## OBJECTIF
Reproduisez fidèlement, s'il vous plaît, le passage de la lettre ouverte au cinéma Galeries qui commence par « Je viens de » et se termine par « pour le Carax). ».

## TEXTE SOURCE
Some strings au cinéma Galeries

 
Lettre ouverte au cinéma Galeries
 
Bonsoir à tous,
 
Je viens de voir pour la seconde fois chez vous le beau film de Léos Carax (la première fois c’était le 26 juin en présence du réalisateur, au BRIFF). Apparut à l’écran aujourd’hui, avant la projection proprement dite, un avis que je n’avais pas remarqué en juin, expliquant un projet baptisé Some strings (« Quelques ficelles »), visible au sous-sol. Cet avis semblait faire l’éloge d’un poète palestinien mort à Gaza, lors d’un bombardement. Je n’ai pas bien compris de quoi il s’agissait, mais les mots utilisés m’ont interpellé. Après le Carax je suis descendu voir l’exposition Some strings. J’en ai lu tous les cartels et avis placardés dans votre cinéma – et j’aimerais vous poser, si vous le voulez bien, quelques questions (je suis journaliste, vous m’avez d’ailleurs gentiment donné un « Exo » pour le Carax).
 
Cette phrase, par exemple, omniprésente au cinéma Galeries, mériterait des explications de votre part : « Some strings prend sa source dans ce qui fait tache sur les écrans de l’Histoire : en Palestine, là où le poète et professeur Refaat Alareer, comme tant d’autres êtres, a été ciblé par des frappes Israéliennes et tué avec sept autres membres de sa famille ».
 
L’entrée que Wikipédia consacre à M. Refaat Alareer ajoute les mots « et activiste palestinien » derrière les mots « poète et professeur »  : pourquoi avez-vous négligé ces trois mots-là ?
 
Quant à la mort de M. Alareer, la même entrée est plus nuancée que votre texte. Elle ne dit pas, comme vous, que M. Alareer a été « ciblé ». Le mot « ciblé » a pourtant un sens bien précis. Pourriez-vous me donner des preuves que M. Alareer a été « ciblé » ? Des preuves qui ne viendraient pas, de préférence, du site Euro Med Monitor, lequel semble être juge et partie via le projet WANN (We Are Not Numbers) auquel participait M. Alareer ?

## INFORMATIONS EXTRAITES
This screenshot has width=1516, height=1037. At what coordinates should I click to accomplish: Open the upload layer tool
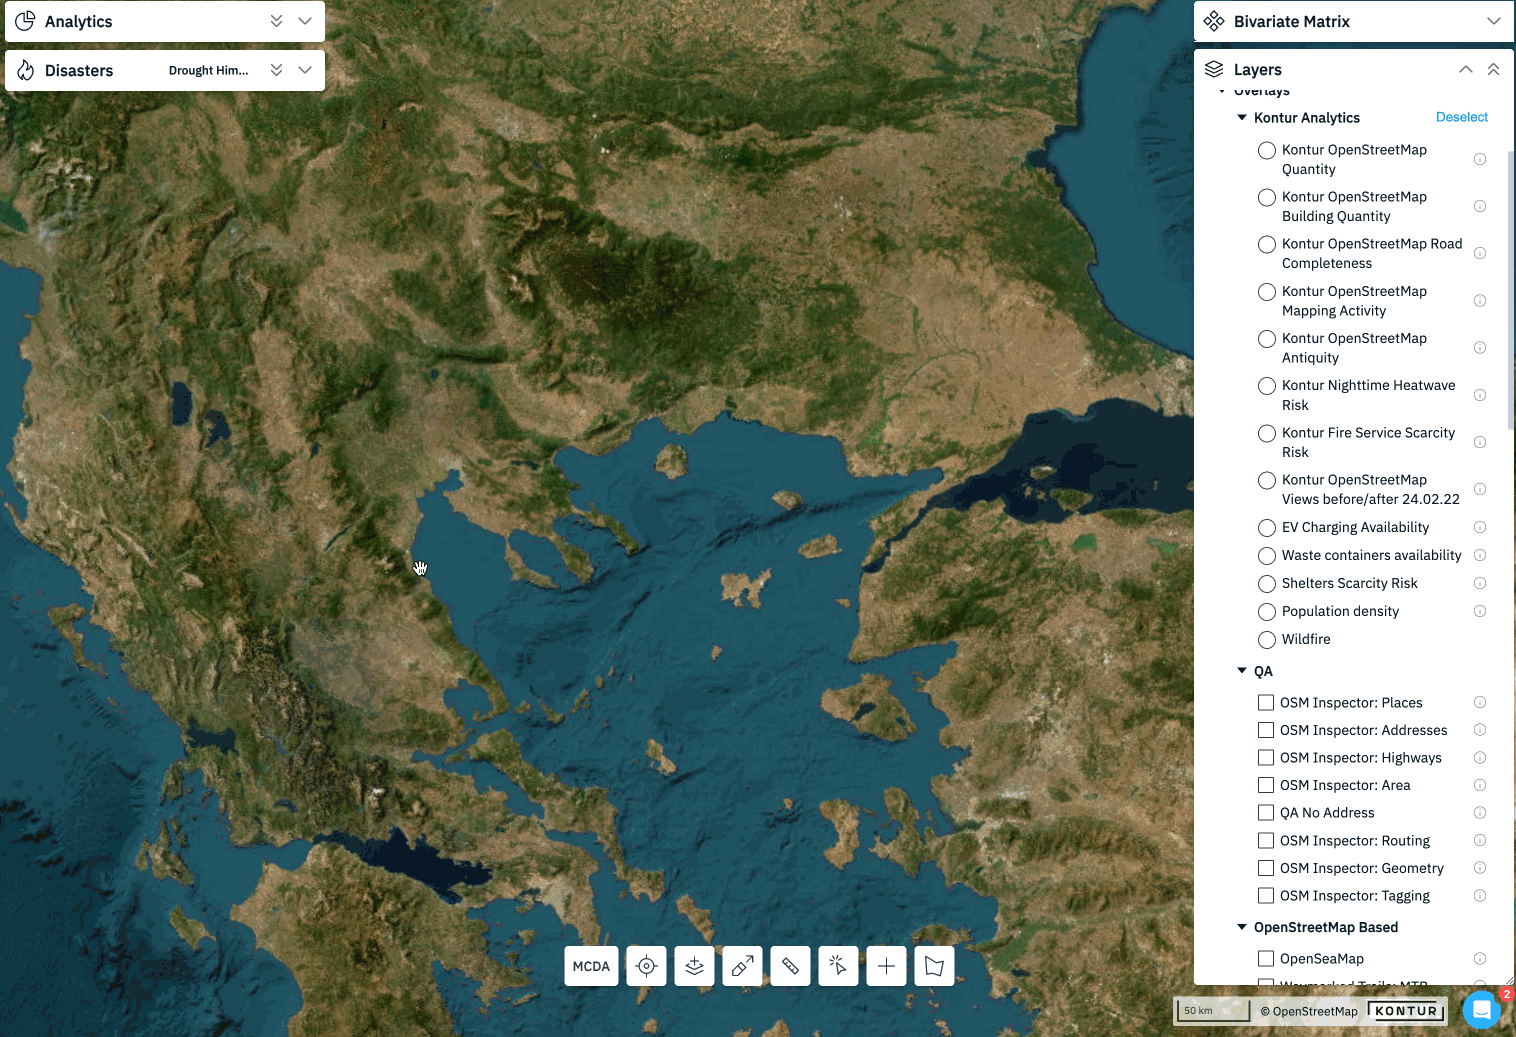694,965
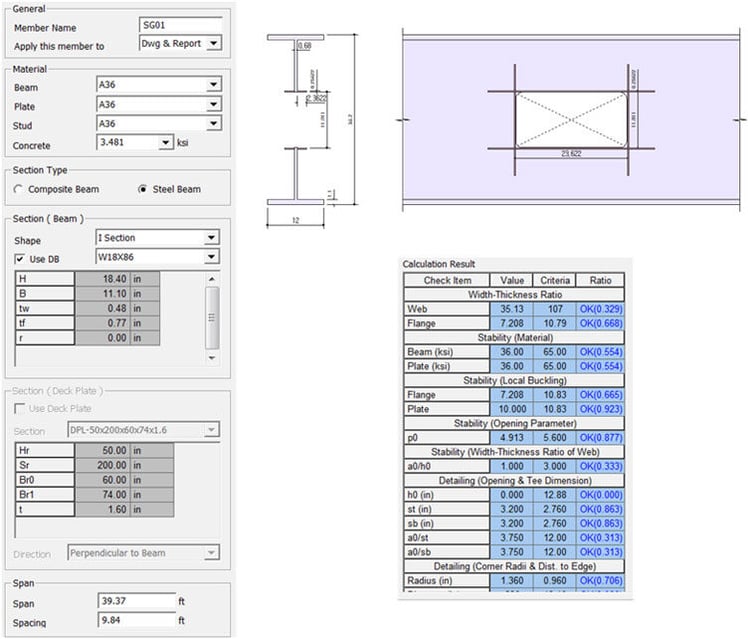Open the Plate material dropdown
The height and width of the screenshot is (639, 748).
(213, 105)
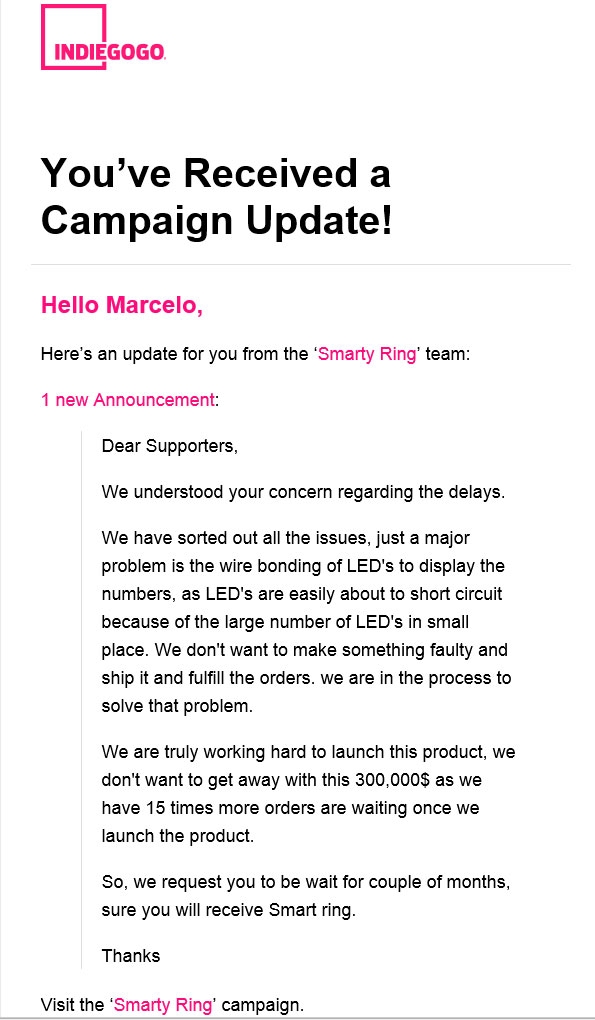Follow 'Smarty Ring' link in Visit campaign line
Screen dimensions: 595x1020
coord(163,1004)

## RÉPONSE
Je viens de voir pour la seconde fois chez vous le beau film de Léos Carax (la première fois c’était le 26 juin en présence du réalisateur, au BRIFF). Apparut à l’écran aujourd’hui, avant la projection proprement dite, un avis que je n’avais pas remarqué en juin, expliquant un projet baptisé Some strings (« Quelques ficelles »), visible au sous-sol. Cet avis semblait faire l’éloge d’un poète palestinien mort à Gaza, lors d’un bombardement. Je n’ai pas bien compris de quoi il s’agissait, mais les mots utilisés m’ont interpellé. Après le Carax je suis descendu voir l’exposition Some strings. J’en ai lu tous les cartels et avis placardés dans votre cinéma – et j’aimerais vous poser, si vous le voulez bien, quelques questions (je suis journaliste, vous m’avez d’ailleurs gentiment donné un « Exo » pour le Carax).